:: 抜粋文 ::
金融庁では、以上のような監督方針に基づいて、今事務年度も引き続き、中小・地域金融機関に対して、監督の質的向上を図りつつ、厳正で実効性のある監督行政を効率的に遂行していくこととしています。


主要行等向け監督方針について

金融庁では、主要行等を監督する際の基本的考え方や着眼点等を「監督指針」として明らかにするとともに、各事務年度当初において、重点的に着目する分野を「監督方針」として策定・公表することで、透明性の高い監督行政の遂行に努めています。

本事務年度は、去る8月24日に「平成19事務年度 主要行等向け監督方針」を策定・公表し、監督に当たっての基本的な考え方と重点を置くべき点を示しました。以下では、その概要を説明します。

I .基本的考え方

  • 1.監督の質的向上

    金融行政においては、これまでの不良債権問題や利用者保護に対する取組みを一層定着、深化させていく必要があります。また、我が国金融・資本市場においては、その活性化や国際競争力の強化が優先的な政策課題となっており、マーケットの競争力を左右する金融規制・監督の質が改めて問われる状況となっています。
:::
### 取り組む課題
- A) 監督方針に関する抜粋文によると、「平成19事務年度 主要行等向け監督方針」が策定・公表されたのは何月何日ですか。
- B) 主要行等向け監督方針を説明した抜粋文を、最後の文の次から書き継いでください。
この後に並ぶ行は、ここでの作業にはまったく使いません。
:: 提供データ ::
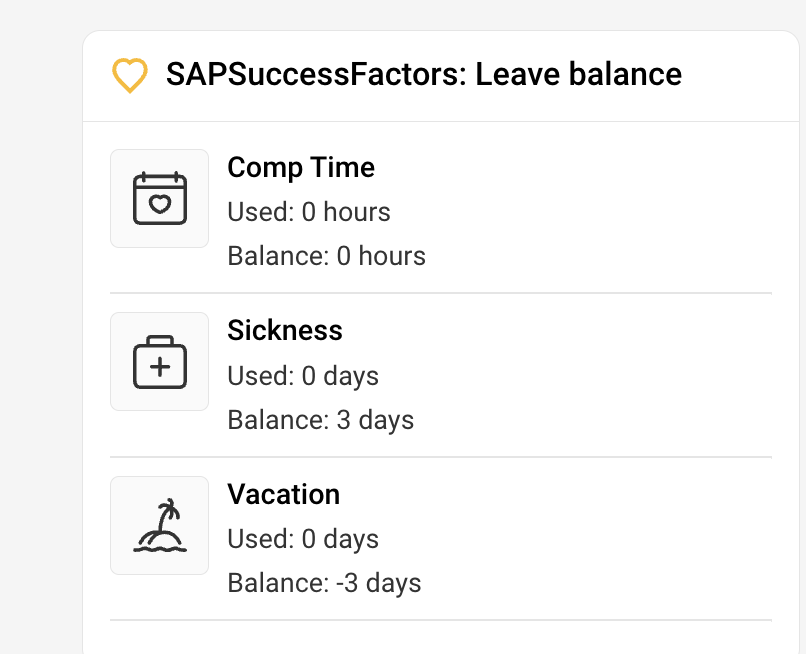Click Comp Time's Used: 0 hours text

coord(309,212)
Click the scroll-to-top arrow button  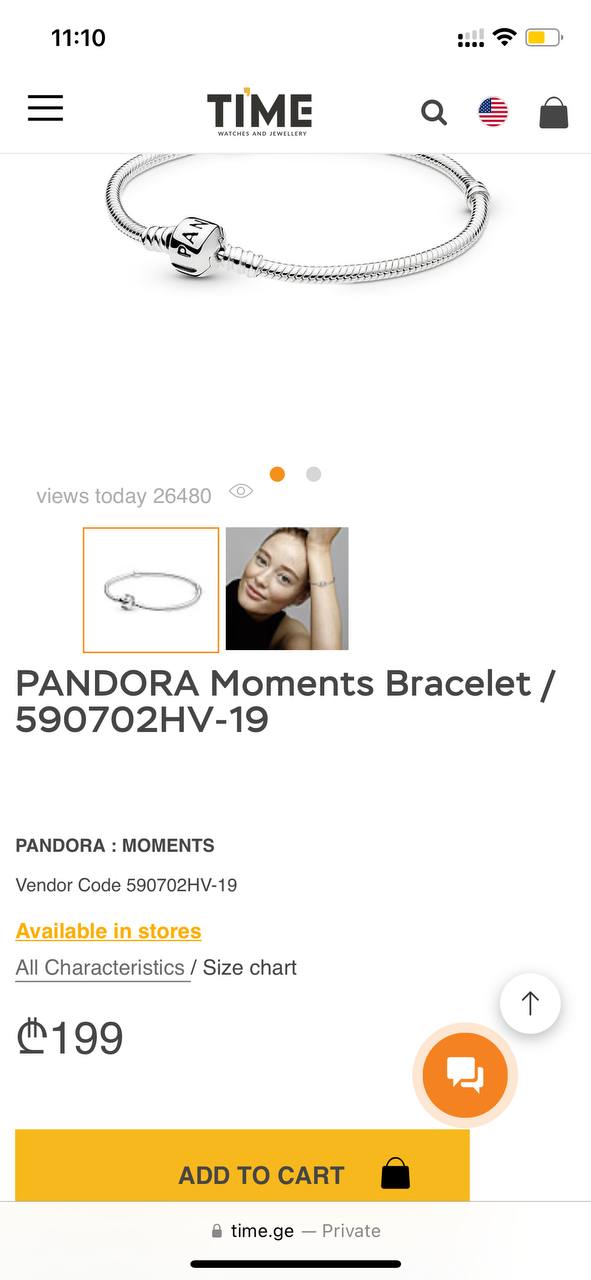pos(530,1003)
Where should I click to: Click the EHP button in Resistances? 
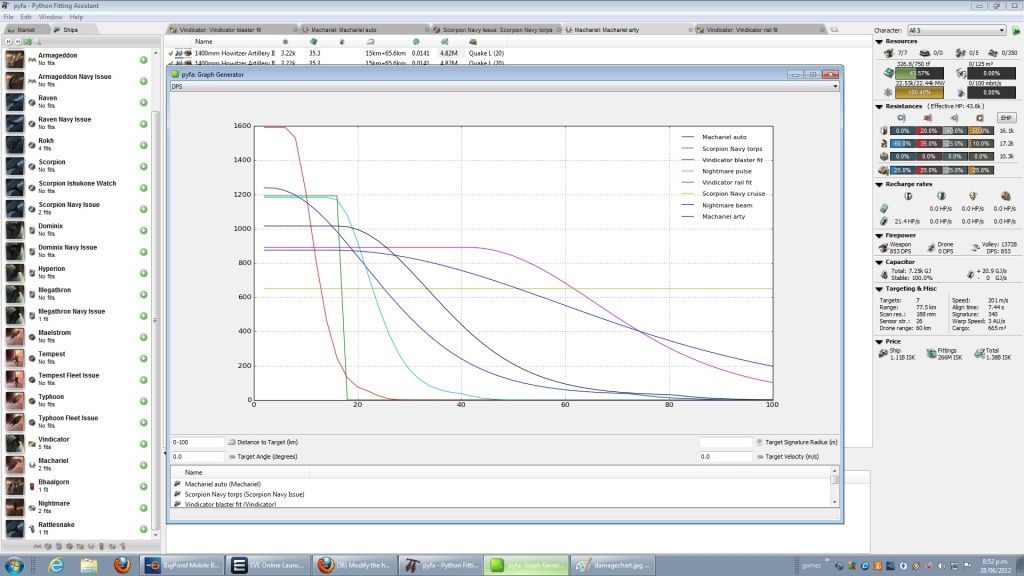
:::
### 解答例
- A) 8月24日です。

- B)
    このような金融行政の置かれた局面を踏まえ、監督の質的向上を図るため、以下の4点に取り組んでいくこととしています。

    • (1)ルール準拠の監督とプリンシプル準拠の監督の最適な組合せ

    • (2)行政資源の有効活用による優先課題への対応

    • (3)金融機関のインセンティブ重視・自助努力の尊重

    • (4)行政対応の透明性・予測可能性の一層の向上

    なお、以上の4点に取り組んでいくに当たっては、「金融機関との対話の充実」、「情報発信の強化」、「海外当局との連携強化」、「調査機能の強化による市場動向の的確な把握」、「職員の資質向上」を図ることにより、その実効性の確保に努めることとしています。

  • 2.重点分野

    主要行等を巡る状況をみると、本年9月の金融商品取引法施行、取扱金融商品や運用資産の多様化・複雑化、コングロマリットの一般化など、様々な変化が生じています。そこで、平成19事務年度においては、

    • (1)利用者保護の徹底と利便性の向上

    • (2)リスク特性を踏まえたリスク管理態勢等

    • (3)コングロマリット・国際化への対応

    の3点を重点分野と捉え、監督の質的向上を図りつつ、厳正で実行性のある監督行政の効率的な遂行に取り組むこととしています。

II .重点分野

  • 1.利用者保護の徹底と利便性の向上

    第1の重点分野として、「利用者保護の徹底と利便性の向上」を位置付けています。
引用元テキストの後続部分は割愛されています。